When Oorlam communities migrated northward to Namaqualand from the Cape Colony beginning in the late eighteenth century, they occupied places earlier occupied by the Nama. They came partly to escape Dutch colonial conscription, partly to raid and trade, and partly to obtain herding lands.[2] Some of these emigrant Oorlams (including the band led by the outlaw Jager Afrikaner and his son Jonker Afrikaner in the Transgariep) retained links to Oorlam communities in or closer to the borders of the Cape Colony. In the face of gradual Boer expansion and then large scale Boer migrations away from British rule at the Cape, Jonker Afrikaner brought his people into Namaqualand by the mid-nineteenth century, becoming a formidable force for Oorlam domination over the Nama and against the Bantu-speaking Hereros for a period.[3]

Emerging from populations of Khoikhoi servants raised on Boer farms, many of them having been orphaned and captured in Dutch commando raids, Oorlams primarily spoke a version of Dutch or proto-Afrikaans and were much influenced by Cape Dutch colonial ways of life, including technological adoption of horses and guns, use of European-style clothing, and Christian worship.[4] After two centuries of assimilation into the Nama culture, many Oorlams today regard Khoikhoigowab (Damara/Nama) as their mother tongue. The distinction between Namas and Oorlams has gradually disappeared, so that today they are regarded as a single ethnic group, despite their different origins.[5]

Clans

The Orlam people comprise various subtribes, clans, and families. In South Africa the Griqua are an influential Oorlam group.

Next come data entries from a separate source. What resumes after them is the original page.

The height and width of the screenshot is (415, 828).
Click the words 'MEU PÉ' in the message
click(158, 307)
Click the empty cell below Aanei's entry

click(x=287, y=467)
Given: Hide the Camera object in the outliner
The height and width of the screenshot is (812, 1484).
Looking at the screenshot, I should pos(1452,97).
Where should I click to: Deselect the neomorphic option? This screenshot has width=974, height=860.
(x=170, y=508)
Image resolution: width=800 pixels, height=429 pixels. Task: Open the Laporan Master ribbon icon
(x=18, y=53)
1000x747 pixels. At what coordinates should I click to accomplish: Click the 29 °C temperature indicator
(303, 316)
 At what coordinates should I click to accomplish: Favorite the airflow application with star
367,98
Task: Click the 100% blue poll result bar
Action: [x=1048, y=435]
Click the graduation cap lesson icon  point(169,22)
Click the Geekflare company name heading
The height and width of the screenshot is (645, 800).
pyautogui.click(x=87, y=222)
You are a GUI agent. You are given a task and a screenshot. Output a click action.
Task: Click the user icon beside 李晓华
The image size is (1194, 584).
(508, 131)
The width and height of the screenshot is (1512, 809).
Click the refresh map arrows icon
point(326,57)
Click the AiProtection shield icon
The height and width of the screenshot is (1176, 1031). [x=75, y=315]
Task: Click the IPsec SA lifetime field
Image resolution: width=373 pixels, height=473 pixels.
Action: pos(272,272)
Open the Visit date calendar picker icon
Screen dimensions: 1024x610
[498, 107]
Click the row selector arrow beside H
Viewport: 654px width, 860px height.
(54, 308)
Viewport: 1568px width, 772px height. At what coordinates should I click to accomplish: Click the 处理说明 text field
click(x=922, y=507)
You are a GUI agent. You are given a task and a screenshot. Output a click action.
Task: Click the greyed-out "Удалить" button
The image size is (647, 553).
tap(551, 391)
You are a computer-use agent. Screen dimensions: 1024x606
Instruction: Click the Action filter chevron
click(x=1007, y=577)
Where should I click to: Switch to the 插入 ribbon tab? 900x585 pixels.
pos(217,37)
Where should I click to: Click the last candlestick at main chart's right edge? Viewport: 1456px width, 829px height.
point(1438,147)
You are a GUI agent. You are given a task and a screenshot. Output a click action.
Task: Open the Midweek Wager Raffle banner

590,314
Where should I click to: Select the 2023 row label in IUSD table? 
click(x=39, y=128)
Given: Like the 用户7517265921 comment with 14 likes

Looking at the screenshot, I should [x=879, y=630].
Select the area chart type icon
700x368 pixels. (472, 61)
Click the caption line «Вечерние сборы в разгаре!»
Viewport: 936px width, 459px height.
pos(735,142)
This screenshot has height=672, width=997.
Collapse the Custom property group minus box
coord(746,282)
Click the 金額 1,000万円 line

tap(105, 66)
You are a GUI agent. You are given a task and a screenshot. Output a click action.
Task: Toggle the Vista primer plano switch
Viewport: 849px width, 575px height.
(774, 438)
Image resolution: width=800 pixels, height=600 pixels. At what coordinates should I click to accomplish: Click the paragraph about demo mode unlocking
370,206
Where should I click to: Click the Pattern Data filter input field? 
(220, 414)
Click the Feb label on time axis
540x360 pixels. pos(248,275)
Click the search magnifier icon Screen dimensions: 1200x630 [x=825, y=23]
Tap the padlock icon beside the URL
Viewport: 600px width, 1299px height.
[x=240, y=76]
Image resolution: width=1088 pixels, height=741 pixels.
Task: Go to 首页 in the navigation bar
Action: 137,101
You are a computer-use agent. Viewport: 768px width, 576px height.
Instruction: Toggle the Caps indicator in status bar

The clans that migrated across the Oranje into South-West Africa are, in order of their time of arrival:

  • The ǀAixaǀaen (Orlam Afrikaners), the first group to enter and permanently settle in Namibia. Their leader Klaas Afrikaner left the Cape Colony around 1770. The clan first built the fortress of ǁKhauxaǃnas, then moved to Blydeverwacht, and finally settled at Windhoek.[6]
  • The ǃAman (Bethanie Orlam) subtribe settled at Bethanie at the turn of the eighteenth century.[7]
  • The Kaiǀkhauan (Khauas Nama) subtribe formed in the 1830s, when the Vlermuis clan merged with the Amraal family.[7] Their home settlement became Naosanabis (now Leonardville), which they occupied from 1840 onward.[8] This clan ceased to exist after military defeat by Imperial German Schutztruppe in 1894 and 1896.[9]
  • The ǀHaiǀkhauan (Berseba Orlam) subtribe formed in 1850, when the Tibot and Goliath families split from the ǃAman to found Berseba.[7]
  • The ǀKhowesin (Witbooi Orlam) subtribe was the last to take up settlement in Namibia. They originated at Pella, south of the Orange River. Their home town became Gibeon.[7]

Notes

  1. ^ "Slavery in the Cape". Institute for the Study of Slavery and its Legacy – South Africa. http://slaveryinstitute.wordpress.com/slavery-in-the-cape/. Retrieved 8 July 2010. 
  2. ^ J. D. Omer-Cooper, History of Southern Africa (Portsmouth, NH: Heinemann, 1987), 263; Nigel Penn, "Drosters of the Bokkeveld and the Roggeveld, 1770-1800," in Slavery in South Africa: Captive Labor on the Dutch Frontier, ed. Elizabeth A. Eldredge and Fred Morton (Boulder, CO: Westview, 1994), 42; Martin Legassick, "The Northern Frontier to ca. 1840: The rise and decline of the Griqua people," in The Shaping of South African Society, 1652-1840, ed. Richard Elphick & Hermann Giliomee (Middletown, Connecticut: Wesleyan U. Press, 1988), 373-74.
  3. ^ Omer-Cooper, 263-64.
  4. ^ Legassick, 368-69; Penn, 42.
  5. ^ Malan, Johan S (1998) (in German). Die Völker Namibias [The Tribes of Namibia]. Windhoek, Göttingen: Klaus Hess. pp. 120–121. 
  6. ^ Dierks, Klaus. "Biographies of Namibian Personalities, A". http://www.klausdierks.com/Biographies/Biographies_A.htm. Retrieved 24 June 2010. 
  7. ^ a b c d Dedering, Tilman (1997). Hate the old and follow the new: Khoekhoe and missionaries in early nineteenth-century Namibia. 2 (Missionsgeschichtliches Archiv ed.). Franz Steiner Verlag. pp. 59–61. ISBN 9783515068727. http://books.google.com/books?id=anD2mOjDdMIC&pg=PA59. Retrieved 7 February 2011. 
  8. ^ Dierks, Klaus. "Biographies of Namibian Personalities, L". http://www.klausdierks.com/Biographies/Biographies_L.htm. Retrieved 14 January 2011. 
  9. ^ Shiremo, Shampapi (14 January 2011). "Captain Andreas Lambert: A brave warrior and a martyr of the Namibian anti-colonial resistance". New Era. http://www.newera.com.na/article.php?articleid=36891&title=Captain%20Andreas%20Lambert:%20%20A%20brave%20warrior%20and%20a%20martyr%20of%20the%20%20Namibian%20anti-colonial%20resistance%20%2818.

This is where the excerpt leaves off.